Was ist der Unterschied zwischen Pflegedienst und Tagespflege? Wer kann welche Variante in Anspruch nehmen?
Der Pflegedienst kommt zu den pflegebedürftigen Menschen nach Hause und versorgt sie in ihrer gewohnten Umgebung. Bei unseren Tagespflegen ist es so, dass die Gäste morgens zu uns kommen und dann den Tag bei uns verbringen. Es gibt ein gemeinsames Frühstück, natürlich auch Mittagessen und Kaffee und Kuchen und es finden verschiedene Beschäftigungsangebote statt. Natürlich bieten wir unseren Kunden auch einen eigenen Fahrdienst an. In Anspruch nehmen kann jeder Pflegebedürftige beide Angebote parallel. Seit dem Pflegestärkungsgesetz I, das Anfang 2015 in Kraft getreten ist, können die teilstationären Angebote, wie Tagespflegen offiziell bezeichnet werden, auch neben den ambulanten Leistungen in vollem Umfang in Anspruch genommen werden. Es gibt doppeltes Budget.
Welche wesentliche Änderungen bringt das Pflegestärkungsgesetz 2017 – für Patienten und für Angehörige?
Die wesentlichste Änderung ist, dass die Pflegestufen durch die fünf neuen Pflegegrade ersetzt werden. Wichtig ist, dass kein Versicherter schlechter gestellt wird als bisher. Im Grunde kann man sagen, dass jedem Pflegebedürftigen ab nächstem Jahr mehr Geld für Leistungen aus der Pflegeversicherung zur Verfügung steht. Natürlich ändert sich dadurch auch das Begutachtungsverfahren. In dem neuen Begutachtungsassessment, kurz NBA, werden die Selbstständigkeit und die Fähigkeiten in sechs Bereichen erfasst und mit Punkten bewertet. Die Gesamtpunktzahl ergibt dann den jeweiligen Pflegegrad.
Die Tagespflege wird aufgewertet. Welche Leistungen übernimmt die Pflegekasse für die Tagespflege zusätzlich?

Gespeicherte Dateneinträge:

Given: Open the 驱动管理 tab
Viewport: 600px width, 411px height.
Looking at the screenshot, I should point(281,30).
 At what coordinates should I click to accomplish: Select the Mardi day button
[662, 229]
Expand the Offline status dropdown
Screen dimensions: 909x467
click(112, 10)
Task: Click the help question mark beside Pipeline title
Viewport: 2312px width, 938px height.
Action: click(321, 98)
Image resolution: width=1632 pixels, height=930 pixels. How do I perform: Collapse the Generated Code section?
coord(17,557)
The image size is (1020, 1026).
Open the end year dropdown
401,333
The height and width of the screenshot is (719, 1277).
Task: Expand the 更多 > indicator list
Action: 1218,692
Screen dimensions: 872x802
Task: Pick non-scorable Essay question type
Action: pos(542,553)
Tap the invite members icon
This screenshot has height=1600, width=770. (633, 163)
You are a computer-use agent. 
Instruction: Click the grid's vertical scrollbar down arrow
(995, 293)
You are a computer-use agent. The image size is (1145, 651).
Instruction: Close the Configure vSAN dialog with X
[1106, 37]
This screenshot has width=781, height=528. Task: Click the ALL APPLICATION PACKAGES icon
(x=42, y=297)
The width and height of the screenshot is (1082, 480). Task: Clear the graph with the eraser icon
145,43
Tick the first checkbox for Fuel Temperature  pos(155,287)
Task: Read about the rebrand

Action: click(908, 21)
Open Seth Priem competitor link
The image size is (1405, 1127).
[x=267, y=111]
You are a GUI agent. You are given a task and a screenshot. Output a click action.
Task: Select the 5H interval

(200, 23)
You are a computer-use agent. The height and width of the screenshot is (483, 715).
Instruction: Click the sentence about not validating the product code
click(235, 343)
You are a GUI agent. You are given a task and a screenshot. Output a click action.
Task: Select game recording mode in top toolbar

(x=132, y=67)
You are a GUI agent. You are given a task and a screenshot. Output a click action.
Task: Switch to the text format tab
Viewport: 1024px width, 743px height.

Verständnis prüfen:
1 - Gib den Auszug über Pflegedienst und Tagespflege beginnend mit „Der Pflegedienst kommt“ und fortlaufend bis „gibt doppeltes Budget.“ wieder und ersetze darin „Fahrdienst“ durch „Abholservice“.
2 - Schreibe den Auszug über Pflegedienst und Tagespflege im Anschluss an seinen letzten Satz weiter.
Die Auflistung ist eigenständiges Material und gehört nicht zum Auszug.

Antworten je Aufgabe:
1 -
Der Pflegedienst kommt zu den pflegebedürftigen Menschen nach Hause und versorgt sie in ihrer gewohnten Umgebung. Bei unseren Tagespflegen ist es so, dass die Gäste morgens zu uns kommen und dann den Tag bei uns verbringen. Es gibt ein gemeinsames Frühstück, natürlich auch Mittagessen und Kaffee und Kuchen und es finden verschiedene Beschäftigungsangebote statt. Natürlich bieten wir unseren Kunden auch einen eigenen Abholservice an. In Anspruch nehmen kann jeder Pflegebedürftige beide Angebote parallel. Seit dem Pflegestärkungsgesetz I, das Anfang 2015 in Kraft getreten ist, können die teilstationären Angebote, wie Tagespflegen offiziell bezeichnet werden, auch neben den ambulanten Leistungen in vollem Umfang in Anspruch genommen werden. Es gibt doppeltes Budget.

2 -
Seit letztem Jahr wird die Tagespflege als wesentlicher Bestandteil in der ambulanten Versorgung hervorgehoben und bekommt die gleiche Höhe an Sachleistungen zugesprochen wie der ambulante Pflegedienst. Konkret heißt das: Vorher mussten sich Pflegedienst und Tagespflege für jeden Pflegebedürftigen das Budget der Kasse teilen. Jetzt werden 100% Sachleistungsanspruch der jeweiligen Pflegestufe für den Pflegedienst und nochmal 100% Budget zusätzlich für die Tagespflege von der Pflegeversicherung übernommen. Die pflegebedürftigen Menschen können also länger zuhause leben und ein Heimeinzug wird verhindert bzw. hinausgezögert.
Außerdem übernimmt die Pflegeversicherung ab September die Personalkosten für die zusätzlichen Betreuungskräfte nach § 87b SGB XI in den Tagespflegen Aubing und Laim. Dadurch steht den Gästen eine weitere speziell geschulte Mitarbeiterin zur Verfügung.
Wird der Besuch einer Tagespflege nun möglich ohne große finanzielle Eigenleistung?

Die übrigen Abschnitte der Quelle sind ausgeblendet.